I've recently been learning some basic facts about $C^*$-algebras and their connections to representations of locally compact groups $G$, and I'm currently trying to understand the definition of the $C^*$-algebra of a group, which is obtained from the algebra $L^1(G)$ by completion.
Question: Why do we need to complete $L^1(G)$ to form the $C^*$-algebra of $G$?
It's easy to see that the only axiom of a $C^*$-algebra that could possibly fail is the crucial identity $\|T^*T\| = \|T\|^2$, so in one sense, my question is asking why this axiom fails. By playing around with simple examples it is easy to see that the axiom fails for $G=\mathbb Z$ (Why is $\ell^1(\mathbb{Z})$ not a $C^{*}$-algebra?).
More generally, Dixmier has an argument that appears to work for any abelian $G$, though I don't understand it. He considers the left regular action $\lambda$ of $G$ on $L^2(G)$. It is easy to see that $\|\lambda(f)\|=\|\hat f\|_\infty$, where $\hat f$ is the Fourier transform of $f$. Since $\|f\|_\infty\neq\|f\|_1$ in general, this means that $\lambda$ is not isometric. All this I understand. But then Dixmier concludes that $L^1(G)$ is not a $C^*$-algebra, and this is where he loses me.

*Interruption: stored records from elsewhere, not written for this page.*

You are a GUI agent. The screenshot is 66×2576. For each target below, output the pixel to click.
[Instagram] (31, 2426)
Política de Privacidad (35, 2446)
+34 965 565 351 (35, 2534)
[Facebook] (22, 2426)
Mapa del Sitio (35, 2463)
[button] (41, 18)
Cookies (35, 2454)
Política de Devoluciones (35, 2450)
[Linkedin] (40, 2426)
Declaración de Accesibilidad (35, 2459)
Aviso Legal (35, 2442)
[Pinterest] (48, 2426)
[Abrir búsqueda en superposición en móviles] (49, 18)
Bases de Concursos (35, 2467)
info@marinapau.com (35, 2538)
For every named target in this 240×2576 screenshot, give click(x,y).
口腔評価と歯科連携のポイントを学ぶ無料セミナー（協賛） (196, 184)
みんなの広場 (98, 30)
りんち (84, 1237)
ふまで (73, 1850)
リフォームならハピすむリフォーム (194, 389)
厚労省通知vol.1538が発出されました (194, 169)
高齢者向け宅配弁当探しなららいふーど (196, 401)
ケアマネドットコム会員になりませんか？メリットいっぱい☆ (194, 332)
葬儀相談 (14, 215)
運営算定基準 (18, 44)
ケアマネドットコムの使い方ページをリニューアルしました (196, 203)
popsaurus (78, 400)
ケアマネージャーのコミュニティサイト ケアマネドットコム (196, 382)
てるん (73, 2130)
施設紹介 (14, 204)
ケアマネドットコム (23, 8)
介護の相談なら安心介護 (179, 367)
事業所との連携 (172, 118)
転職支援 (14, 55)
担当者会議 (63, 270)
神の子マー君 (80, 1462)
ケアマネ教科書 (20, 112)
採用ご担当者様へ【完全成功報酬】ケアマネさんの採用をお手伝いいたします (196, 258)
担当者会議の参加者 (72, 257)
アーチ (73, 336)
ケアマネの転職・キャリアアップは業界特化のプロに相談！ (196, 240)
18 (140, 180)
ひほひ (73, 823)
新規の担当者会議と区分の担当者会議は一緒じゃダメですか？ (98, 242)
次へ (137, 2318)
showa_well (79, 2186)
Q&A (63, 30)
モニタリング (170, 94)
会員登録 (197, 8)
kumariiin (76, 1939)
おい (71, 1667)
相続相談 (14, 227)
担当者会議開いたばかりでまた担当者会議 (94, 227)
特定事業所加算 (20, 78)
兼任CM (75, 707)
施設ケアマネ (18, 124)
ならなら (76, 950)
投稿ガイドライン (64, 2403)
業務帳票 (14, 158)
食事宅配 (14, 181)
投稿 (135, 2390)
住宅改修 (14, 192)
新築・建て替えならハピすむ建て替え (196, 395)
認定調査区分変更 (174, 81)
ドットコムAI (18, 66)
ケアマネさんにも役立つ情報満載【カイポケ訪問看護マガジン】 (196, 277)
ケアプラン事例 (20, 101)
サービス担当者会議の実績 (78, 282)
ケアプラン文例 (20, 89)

Can anyone clarify Dixmier's argument? (Is it true that morphisms of $C^*$-algebras are isometries, even though this is not required as part of the definition of a morphism?) Or more generally, does anyone have a good "moral" explanation as to why $L^1(G)$ is not a $C^*$-algebra and we have to pass to its $C^*$-enveloping algebra?